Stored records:
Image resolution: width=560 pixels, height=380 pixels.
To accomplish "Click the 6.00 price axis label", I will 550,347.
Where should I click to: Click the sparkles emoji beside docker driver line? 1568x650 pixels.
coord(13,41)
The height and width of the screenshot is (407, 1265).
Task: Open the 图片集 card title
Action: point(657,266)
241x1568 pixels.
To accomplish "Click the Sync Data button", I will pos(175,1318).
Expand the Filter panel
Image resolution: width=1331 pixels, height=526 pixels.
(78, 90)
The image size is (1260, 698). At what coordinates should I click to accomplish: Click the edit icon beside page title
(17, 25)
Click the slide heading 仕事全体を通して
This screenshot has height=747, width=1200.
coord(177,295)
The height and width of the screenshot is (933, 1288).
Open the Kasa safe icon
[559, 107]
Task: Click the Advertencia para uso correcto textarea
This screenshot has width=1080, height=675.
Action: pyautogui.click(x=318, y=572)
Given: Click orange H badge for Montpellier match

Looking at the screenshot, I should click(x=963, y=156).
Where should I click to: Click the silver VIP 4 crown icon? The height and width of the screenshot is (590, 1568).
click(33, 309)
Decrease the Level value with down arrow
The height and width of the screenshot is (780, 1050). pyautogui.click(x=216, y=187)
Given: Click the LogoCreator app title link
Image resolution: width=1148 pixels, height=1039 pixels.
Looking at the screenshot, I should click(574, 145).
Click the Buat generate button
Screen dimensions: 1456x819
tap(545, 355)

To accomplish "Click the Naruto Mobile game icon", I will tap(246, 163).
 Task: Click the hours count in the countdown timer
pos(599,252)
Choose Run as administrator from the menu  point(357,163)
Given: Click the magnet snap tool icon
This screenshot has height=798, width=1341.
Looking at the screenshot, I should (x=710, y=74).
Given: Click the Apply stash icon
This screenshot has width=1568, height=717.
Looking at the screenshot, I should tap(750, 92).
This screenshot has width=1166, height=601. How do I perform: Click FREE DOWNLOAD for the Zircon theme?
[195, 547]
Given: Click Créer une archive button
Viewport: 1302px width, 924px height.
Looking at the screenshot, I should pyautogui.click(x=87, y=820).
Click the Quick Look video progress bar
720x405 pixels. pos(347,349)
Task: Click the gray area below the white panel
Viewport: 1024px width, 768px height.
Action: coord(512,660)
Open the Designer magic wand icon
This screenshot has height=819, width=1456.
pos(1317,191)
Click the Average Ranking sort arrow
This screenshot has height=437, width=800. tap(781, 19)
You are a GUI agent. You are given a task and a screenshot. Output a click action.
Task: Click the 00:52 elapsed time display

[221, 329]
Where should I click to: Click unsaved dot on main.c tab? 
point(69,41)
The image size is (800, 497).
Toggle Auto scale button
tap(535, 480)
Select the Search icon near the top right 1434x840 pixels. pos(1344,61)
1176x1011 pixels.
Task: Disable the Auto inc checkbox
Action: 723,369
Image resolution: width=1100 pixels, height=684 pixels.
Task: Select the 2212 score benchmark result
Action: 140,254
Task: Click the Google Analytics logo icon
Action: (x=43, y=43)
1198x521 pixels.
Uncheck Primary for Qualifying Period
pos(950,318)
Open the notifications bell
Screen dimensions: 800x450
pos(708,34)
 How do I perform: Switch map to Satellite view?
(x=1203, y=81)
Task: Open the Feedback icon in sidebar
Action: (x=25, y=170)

ASSIGNMENT:
Transcribe all of the entries without alteration.

RESPONSE:
Image resolution: width=560 pixels, height=380 pixels.
To accomplish "Click the 6.00 price axis label", I will 550,347.
Where should I click to: Click the sparkles emoji beside docker driver line? 1568x650 pixels.
coord(13,41)
The height and width of the screenshot is (407, 1265).
Task: Open the 图片集 card title
Action: point(657,266)
241x1568 pixels.
To accomplish "Click the Sync Data button", I will pos(175,1318).
Expand the Filter panel
Image resolution: width=1331 pixels, height=526 pixels.
(78, 90)
The image size is (1260, 698). At what coordinates should I click to accomplish: Click the edit icon beside page title
(17, 25)
Click the slide heading 仕事全体を通して
This screenshot has height=747, width=1200.
coord(177,295)
The height and width of the screenshot is (933, 1288).
Open the Kasa safe icon
[559, 107]
Task: Click the Advertencia para uso correcto textarea
This screenshot has width=1080, height=675.
Action: pyautogui.click(x=318, y=572)
Given: Click orange H badge for Montpellier match

Looking at the screenshot, I should click(x=963, y=156).
Where should I click to: Click the silver VIP 4 crown icon? The height and width of the screenshot is (590, 1568).
click(33, 309)
Decrease the Level value with down arrow
The height and width of the screenshot is (780, 1050). pyautogui.click(x=216, y=187)
Given: Click the LogoCreator app title link
Image resolution: width=1148 pixels, height=1039 pixels.
Looking at the screenshot, I should click(574, 145).
Click the Buat generate button
Screen dimensions: 1456x819
tap(545, 355)

To accomplish "Click the Naruto Mobile game icon", I will tap(246, 163).
 Task: Click the hours count in the countdown timer
pos(599,252)
Choose Run as administrator from the menu  point(357,163)
Given: Click the magnet snap tool icon
This screenshot has height=798, width=1341.
Looking at the screenshot, I should (x=710, y=74).
Given: Click the Apply stash icon
This screenshot has width=1568, height=717.
Looking at the screenshot, I should tap(750, 92).
This screenshot has width=1166, height=601. How do I perform: Click FREE DOWNLOAD for the Zircon theme?
[195, 547]
Given: Click Créer une archive button
Viewport: 1302px width, 924px height.
Looking at the screenshot, I should pyautogui.click(x=87, y=820).
Click the Quick Look video progress bar
720x405 pixels. pos(347,349)
Task: Click the gray area below the white panel
Viewport: 1024px width, 768px height.
Action: coord(512,660)
Open the Designer magic wand icon
This screenshot has height=819, width=1456.
pos(1317,191)
Click the Average Ranking sort arrow
This screenshot has height=437, width=800. tap(781, 19)
You are a GUI agent. You are given a task and a screenshot. Output a click action.
Task: Click the 00:52 elapsed time display

[221, 329]
Where should I click to: Click unsaved dot on main.c tab? 
point(69,41)
The image size is (800, 497).
Toggle Auto scale button
tap(535, 480)
Select the Search icon near the top right 1434x840 pixels. pos(1344,61)
1176x1011 pixels.
Task: Disable the Auto inc checkbox
Action: 723,369
Image resolution: width=1100 pixels, height=684 pixels.
Task: Select the 2212 score benchmark result
Action: 140,254
Task: Click the Google Analytics logo icon
Action: (x=43, y=43)
1198x521 pixels.
Uncheck Primary for Qualifying Period
pos(950,318)
Open the notifications bell
Screen dimensions: 800x450
pos(708,34)
 How do I perform: Switch map to Satellite view?
(x=1203, y=81)
Task: Open the Feedback icon in sidebar
Action: (x=25, y=170)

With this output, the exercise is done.